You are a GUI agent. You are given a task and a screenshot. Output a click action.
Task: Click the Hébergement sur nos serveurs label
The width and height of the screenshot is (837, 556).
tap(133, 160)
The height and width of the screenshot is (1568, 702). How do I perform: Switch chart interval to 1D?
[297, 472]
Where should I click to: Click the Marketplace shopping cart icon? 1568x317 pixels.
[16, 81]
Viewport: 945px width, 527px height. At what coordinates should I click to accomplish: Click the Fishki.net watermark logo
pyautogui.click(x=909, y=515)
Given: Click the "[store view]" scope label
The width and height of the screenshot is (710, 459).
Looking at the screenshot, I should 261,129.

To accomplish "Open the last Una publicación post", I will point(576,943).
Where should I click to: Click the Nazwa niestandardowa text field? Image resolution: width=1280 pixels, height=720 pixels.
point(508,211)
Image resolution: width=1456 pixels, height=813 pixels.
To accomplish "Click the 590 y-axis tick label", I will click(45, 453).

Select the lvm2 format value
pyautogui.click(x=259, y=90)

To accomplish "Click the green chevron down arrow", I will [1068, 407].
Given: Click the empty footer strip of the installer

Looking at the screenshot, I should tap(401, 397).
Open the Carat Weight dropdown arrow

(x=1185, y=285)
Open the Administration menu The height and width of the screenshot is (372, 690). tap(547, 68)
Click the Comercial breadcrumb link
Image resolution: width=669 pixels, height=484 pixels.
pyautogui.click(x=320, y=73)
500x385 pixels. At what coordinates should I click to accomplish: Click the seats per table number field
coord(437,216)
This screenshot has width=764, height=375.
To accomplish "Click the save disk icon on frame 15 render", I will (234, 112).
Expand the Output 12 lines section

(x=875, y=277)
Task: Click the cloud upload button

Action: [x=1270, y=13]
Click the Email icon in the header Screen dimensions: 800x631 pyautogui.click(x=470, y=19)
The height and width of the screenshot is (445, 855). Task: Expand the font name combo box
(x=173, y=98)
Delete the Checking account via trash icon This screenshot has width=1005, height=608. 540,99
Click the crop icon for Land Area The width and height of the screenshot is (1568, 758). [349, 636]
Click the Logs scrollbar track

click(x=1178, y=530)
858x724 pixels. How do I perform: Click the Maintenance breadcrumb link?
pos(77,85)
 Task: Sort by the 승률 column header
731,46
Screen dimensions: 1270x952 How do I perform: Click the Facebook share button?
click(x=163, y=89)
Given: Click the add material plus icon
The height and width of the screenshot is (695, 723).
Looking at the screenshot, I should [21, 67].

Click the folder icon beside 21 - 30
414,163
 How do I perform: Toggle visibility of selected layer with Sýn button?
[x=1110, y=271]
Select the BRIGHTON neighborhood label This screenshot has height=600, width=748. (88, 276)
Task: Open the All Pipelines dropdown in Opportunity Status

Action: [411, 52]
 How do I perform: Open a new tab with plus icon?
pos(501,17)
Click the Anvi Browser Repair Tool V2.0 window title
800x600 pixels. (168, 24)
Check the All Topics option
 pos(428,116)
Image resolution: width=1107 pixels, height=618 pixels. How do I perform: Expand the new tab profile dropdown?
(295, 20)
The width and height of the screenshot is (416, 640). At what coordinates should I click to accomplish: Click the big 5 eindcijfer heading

★ ★ ★ ★ ★

§ **What you need to do**
When the entries above are retyped, each line must stay exactly as it is.

§ **Result of the exercise**
You are a GUI agent. You are given a task and a screenshot. Output a click action.
Task: Click the Hébergement sur nos serveurs label
The width and height of the screenshot is (837, 556).
tap(133, 160)
The height and width of the screenshot is (1568, 702). How do I perform: Switch chart interval to 1D?
[297, 472]
Where should I click to: Click the Marketplace shopping cart icon? 1568x317 pixels.
[16, 81]
Viewport: 945px width, 527px height. At what coordinates should I click to accomplish: Click the Fishki.net watermark logo
pyautogui.click(x=909, y=515)
Given: Click the "[store view]" scope label
The width and height of the screenshot is (710, 459).
Looking at the screenshot, I should 261,129.

To accomplish "Open the last Una publicación post", I will point(576,943).
Where should I click to: Click the Nazwa niestandardowa text field? Image resolution: width=1280 pixels, height=720 pixels.
point(508,211)
Image resolution: width=1456 pixels, height=813 pixels.
To accomplish "Click the 590 y-axis tick label", I will click(45, 453).

Select the lvm2 format value
pyautogui.click(x=259, y=90)

To accomplish "Click the green chevron down arrow", I will [1068, 407].
Given: Click the empty footer strip of the installer

Looking at the screenshot, I should tap(401, 397).
Open the Carat Weight dropdown arrow

(x=1185, y=285)
Open the Administration menu The height and width of the screenshot is (372, 690). tap(547, 68)
Click the Comercial breadcrumb link
Image resolution: width=669 pixels, height=484 pixels.
pyautogui.click(x=320, y=73)
500x385 pixels. At what coordinates should I click to accomplish: Click the seats per table number field
coord(437,216)
This screenshot has width=764, height=375.
To accomplish "Click the save disk icon on frame 15 render", I will (234, 112).
Expand the Output 12 lines section

(x=875, y=277)
Task: Click the cloud upload button

Action: [x=1270, y=13]
Click the Email icon in the header Screen dimensions: 800x631 pyautogui.click(x=470, y=19)
The height and width of the screenshot is (445, 855). Task: Expand the font name combo box
(x=173, y=98)
Delete the Checking account via trash icon This screenshot has width=1005, height=608. 540,99
Click the crop icon for Land Area The width and height of the screenshot is (1568, 758). [349, 636]
Click the Logs scrollbar track

click(x=1178, y=530)
858x724 pixels. How do I perform: Click the Maintenance breadcrumb link?
pos(77,85)
 Task: Sort by the 승률 column header
731,46
Screen dimensions: 1270x952 How do I perform: Click the Facebook share button?
click(x=163, y=89)
Given: Click the add material plus icon
The height and width of the screenshot is (695, 723).
Looking at the screenshot, I should [21, 67].

Click the folder icon beside 21 - 30
414,163
 How do I perform: Toggle visibility of selected layer with Sýn button?
[x=1110, y=271]
Select the BRIGHTON neighborhood label This screenshot has height=600, width=748. (88, 276)
Task: Open the All Pipelines dropdown in Opportunity Status

Action: [411, 52]
 How do I perform: Open a new tab with plus icon?
pos(501,17)
Click the Anvi Browser Repair Tool V2.0 window title
800x600 pixels. (168, 24)
Check the All Topics option
 pos(428,116)
Image resolution: width=1107 pixels, height=618 pixels. How do I perform: Expand the new tab profile dropdown?
(295, 20)
The width and height of the screenshot is (416, 640). At what coordinates should I click to accomplish: Click the big 5 eindcijfer heading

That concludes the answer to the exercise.